There was a similar "dilemma" about the GPU support - initially I didn't envision adding GPU support to the core library as I thought that things will become very entangled and hard to maintain. But eventually, we found a way to extend the library with different GPU backends in a relatively well decoupled way. So now, we have various developers maintaining and contributing to the backends in a nice independent way. Each backend can be deleted and you will still be able to build the project and use it.

So I guess we are optimizing for how easy it is to delete things :)

Note that the project is still pretty much a "big hack" - it supports just LLaMA models and derivatives, therefore it is easy atm. The more "general purpose" it becomes, the more difficult things become to design and maintain. This is the main challenge I'm thinking how to solve, but for sure keeping stuff minimalistic and small is a great help so far

> What if GG didn't want such a thing? When is something like this better for a separately maintained repo and not a main merge? How do you know when it is OK to submit a PR to add something like this without overstepping (or is it always?)
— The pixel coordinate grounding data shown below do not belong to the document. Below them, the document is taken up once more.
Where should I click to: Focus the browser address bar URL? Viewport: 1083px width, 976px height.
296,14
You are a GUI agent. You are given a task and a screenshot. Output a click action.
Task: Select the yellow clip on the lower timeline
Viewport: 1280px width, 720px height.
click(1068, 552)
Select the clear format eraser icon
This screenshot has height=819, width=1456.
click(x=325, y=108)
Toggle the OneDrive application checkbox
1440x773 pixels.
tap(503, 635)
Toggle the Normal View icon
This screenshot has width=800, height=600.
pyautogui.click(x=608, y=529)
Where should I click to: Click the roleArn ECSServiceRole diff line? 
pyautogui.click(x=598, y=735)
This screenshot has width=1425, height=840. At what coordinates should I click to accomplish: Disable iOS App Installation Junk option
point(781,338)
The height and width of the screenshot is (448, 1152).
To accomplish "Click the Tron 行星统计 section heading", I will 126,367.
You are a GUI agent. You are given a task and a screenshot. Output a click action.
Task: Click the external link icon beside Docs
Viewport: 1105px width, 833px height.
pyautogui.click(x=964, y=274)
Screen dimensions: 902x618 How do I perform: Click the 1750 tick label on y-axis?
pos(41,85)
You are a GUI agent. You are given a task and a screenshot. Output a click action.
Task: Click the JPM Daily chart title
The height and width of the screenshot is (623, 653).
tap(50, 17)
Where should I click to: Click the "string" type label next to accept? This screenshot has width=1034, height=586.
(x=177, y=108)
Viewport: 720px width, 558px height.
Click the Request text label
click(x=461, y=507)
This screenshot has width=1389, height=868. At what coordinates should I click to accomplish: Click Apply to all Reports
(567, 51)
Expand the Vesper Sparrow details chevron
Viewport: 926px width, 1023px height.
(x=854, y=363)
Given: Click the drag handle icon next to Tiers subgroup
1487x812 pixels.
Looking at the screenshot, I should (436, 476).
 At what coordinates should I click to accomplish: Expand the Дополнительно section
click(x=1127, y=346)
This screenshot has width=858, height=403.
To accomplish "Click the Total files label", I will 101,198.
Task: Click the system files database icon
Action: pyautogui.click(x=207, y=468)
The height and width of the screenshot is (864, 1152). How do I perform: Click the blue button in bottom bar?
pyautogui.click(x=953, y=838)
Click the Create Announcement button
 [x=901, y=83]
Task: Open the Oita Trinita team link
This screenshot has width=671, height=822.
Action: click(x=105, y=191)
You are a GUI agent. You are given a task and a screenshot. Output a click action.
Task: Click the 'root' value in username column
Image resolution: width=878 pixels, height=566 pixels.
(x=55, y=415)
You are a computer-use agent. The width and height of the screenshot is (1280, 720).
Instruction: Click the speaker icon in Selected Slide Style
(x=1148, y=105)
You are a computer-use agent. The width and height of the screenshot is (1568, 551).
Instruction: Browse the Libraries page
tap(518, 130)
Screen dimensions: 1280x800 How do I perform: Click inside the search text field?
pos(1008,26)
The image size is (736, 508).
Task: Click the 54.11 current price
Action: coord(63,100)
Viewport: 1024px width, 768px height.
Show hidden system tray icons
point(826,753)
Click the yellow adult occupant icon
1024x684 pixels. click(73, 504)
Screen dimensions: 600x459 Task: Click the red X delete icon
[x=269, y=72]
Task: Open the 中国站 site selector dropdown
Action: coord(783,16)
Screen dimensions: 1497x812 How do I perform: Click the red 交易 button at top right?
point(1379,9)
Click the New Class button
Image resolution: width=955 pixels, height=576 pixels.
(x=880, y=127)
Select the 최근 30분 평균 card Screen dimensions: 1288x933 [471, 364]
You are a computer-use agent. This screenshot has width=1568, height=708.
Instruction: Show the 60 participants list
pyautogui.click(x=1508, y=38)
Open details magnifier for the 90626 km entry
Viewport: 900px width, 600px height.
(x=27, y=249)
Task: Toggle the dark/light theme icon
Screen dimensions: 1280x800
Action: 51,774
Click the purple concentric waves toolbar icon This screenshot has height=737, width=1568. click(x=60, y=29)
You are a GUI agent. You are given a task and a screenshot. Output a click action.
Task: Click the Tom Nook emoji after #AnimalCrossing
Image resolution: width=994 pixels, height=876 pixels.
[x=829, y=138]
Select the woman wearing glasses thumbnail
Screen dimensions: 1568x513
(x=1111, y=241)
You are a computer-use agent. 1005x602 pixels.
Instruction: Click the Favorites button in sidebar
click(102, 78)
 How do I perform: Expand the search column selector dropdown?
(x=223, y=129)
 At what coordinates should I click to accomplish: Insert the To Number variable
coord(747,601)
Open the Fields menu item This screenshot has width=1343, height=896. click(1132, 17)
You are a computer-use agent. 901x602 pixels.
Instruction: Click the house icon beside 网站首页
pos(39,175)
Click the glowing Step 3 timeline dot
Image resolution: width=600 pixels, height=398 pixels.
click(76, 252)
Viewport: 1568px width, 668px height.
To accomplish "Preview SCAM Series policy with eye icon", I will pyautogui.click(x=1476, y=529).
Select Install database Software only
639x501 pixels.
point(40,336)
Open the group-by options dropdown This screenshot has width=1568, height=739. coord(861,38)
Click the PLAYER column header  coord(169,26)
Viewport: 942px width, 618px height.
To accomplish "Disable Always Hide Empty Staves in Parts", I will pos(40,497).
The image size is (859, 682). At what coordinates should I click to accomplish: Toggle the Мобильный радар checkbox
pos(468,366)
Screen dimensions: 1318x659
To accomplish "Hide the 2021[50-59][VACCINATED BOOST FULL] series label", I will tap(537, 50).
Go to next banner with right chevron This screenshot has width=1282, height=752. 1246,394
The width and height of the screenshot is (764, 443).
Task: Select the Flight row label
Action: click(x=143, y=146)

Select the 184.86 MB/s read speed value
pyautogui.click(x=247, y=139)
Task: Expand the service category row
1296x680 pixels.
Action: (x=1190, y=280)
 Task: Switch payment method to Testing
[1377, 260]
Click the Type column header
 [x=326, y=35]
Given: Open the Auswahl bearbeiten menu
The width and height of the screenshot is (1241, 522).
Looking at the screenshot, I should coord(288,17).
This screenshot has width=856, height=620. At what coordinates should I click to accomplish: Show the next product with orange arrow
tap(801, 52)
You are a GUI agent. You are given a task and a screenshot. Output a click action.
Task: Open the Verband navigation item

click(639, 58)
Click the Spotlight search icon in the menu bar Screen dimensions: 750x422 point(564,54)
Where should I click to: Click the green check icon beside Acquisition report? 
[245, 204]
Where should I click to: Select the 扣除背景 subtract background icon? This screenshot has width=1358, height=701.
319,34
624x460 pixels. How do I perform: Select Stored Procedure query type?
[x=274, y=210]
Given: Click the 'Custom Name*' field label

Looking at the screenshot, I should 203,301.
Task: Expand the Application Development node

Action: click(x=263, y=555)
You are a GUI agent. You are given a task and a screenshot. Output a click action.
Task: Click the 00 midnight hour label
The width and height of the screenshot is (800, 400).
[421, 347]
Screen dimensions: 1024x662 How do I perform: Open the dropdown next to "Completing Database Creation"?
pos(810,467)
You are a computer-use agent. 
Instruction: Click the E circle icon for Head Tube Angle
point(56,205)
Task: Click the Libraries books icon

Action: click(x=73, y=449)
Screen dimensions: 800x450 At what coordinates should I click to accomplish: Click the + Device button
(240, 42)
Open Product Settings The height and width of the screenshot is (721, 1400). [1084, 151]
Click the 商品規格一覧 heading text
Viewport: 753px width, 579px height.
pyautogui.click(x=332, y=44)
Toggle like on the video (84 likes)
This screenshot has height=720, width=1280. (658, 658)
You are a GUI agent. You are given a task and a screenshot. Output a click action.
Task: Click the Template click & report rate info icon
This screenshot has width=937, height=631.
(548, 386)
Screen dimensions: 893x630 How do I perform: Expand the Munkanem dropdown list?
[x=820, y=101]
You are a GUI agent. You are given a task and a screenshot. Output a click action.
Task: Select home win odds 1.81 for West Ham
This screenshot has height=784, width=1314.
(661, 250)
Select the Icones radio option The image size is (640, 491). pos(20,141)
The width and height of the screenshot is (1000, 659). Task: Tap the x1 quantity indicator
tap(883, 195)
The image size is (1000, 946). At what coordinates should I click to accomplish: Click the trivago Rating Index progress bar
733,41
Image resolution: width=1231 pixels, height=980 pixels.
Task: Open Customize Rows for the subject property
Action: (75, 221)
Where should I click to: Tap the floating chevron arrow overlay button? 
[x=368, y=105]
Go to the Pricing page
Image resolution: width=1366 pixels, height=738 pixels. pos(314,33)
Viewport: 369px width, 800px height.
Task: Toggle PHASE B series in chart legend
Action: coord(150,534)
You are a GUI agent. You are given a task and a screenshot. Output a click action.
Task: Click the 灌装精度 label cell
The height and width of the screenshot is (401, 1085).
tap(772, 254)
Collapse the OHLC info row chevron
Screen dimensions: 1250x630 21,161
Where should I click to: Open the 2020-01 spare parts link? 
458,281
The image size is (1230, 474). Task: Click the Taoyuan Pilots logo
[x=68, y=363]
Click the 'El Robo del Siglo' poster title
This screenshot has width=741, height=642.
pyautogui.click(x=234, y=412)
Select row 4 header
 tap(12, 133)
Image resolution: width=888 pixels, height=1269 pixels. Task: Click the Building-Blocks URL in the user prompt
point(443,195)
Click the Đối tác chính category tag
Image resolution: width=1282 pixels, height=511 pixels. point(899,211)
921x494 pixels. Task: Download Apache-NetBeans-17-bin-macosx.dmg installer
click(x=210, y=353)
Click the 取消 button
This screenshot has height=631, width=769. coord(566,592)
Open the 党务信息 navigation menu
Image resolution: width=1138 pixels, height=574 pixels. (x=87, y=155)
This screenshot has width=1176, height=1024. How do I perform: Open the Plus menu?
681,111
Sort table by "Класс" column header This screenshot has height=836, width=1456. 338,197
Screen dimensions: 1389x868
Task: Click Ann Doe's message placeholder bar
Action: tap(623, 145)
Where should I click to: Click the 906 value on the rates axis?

I try to explain my vision for the project in the issues and the discussion. I think most of the developers are very well aligned with it and can already tell what is a good addition or not

aidenn0 · on July 5, 2023

Thank you for the ggml library, by the way. It let me play around with whisper in a sane manner. To run the CUDA torch versions, I needed to shut down X to free enough GPU memory for the medium model, and the small model might require me to quit firefox. With ggml, I can use cublas and run even the large model with a huge speedup compared to CPU only torch.

mk_stjames · on July 5, 2023

Thanks for replying to me directly! I'm finding it fascinating to follow this project. Good luck with your company Georgi.

vitaminka · on July 5, 2023

i’m curious, what’s is the approach for maintainable and decoupled various gpu backends?

ggerganov · on July 5, 2023

It was designed in #915 (read just the OP and the linked PRs at the end) and the implementation pretty much follows it closely, at least for the Metal backend. The CUDA and OpenCL backends are currently slightly coupled in ggml as they started developing before #915, but I think we'll resolve this eventually.

#915 - https://github.com/ggerganov/llama.cpp/discussions/915

vitaminka · on July 5, 2023

interesting decoupling method, ty :)

ggerganov · on June 6, 2023

I'm planning to write code and have fun!

beardog · on June 6, 2023

>ggml.ai is a company founded by Georgi Gerganov to support the development of ggml. Nat Friedman and Daniel Gross provided the pre-seed funding.

Did you give them a different answer? It is okay if you can't or don't want to share, but I doubt the company is only planning to have fun. Regardless, best of luck to you and thank you for your efforts so far.

jgrahamc · on June 6, 2023

This is a good plan.

az226 · on June 6, 2023

Have you thought about what your path looks like to get to the next phase? Are you taking on any more investors pre-seee?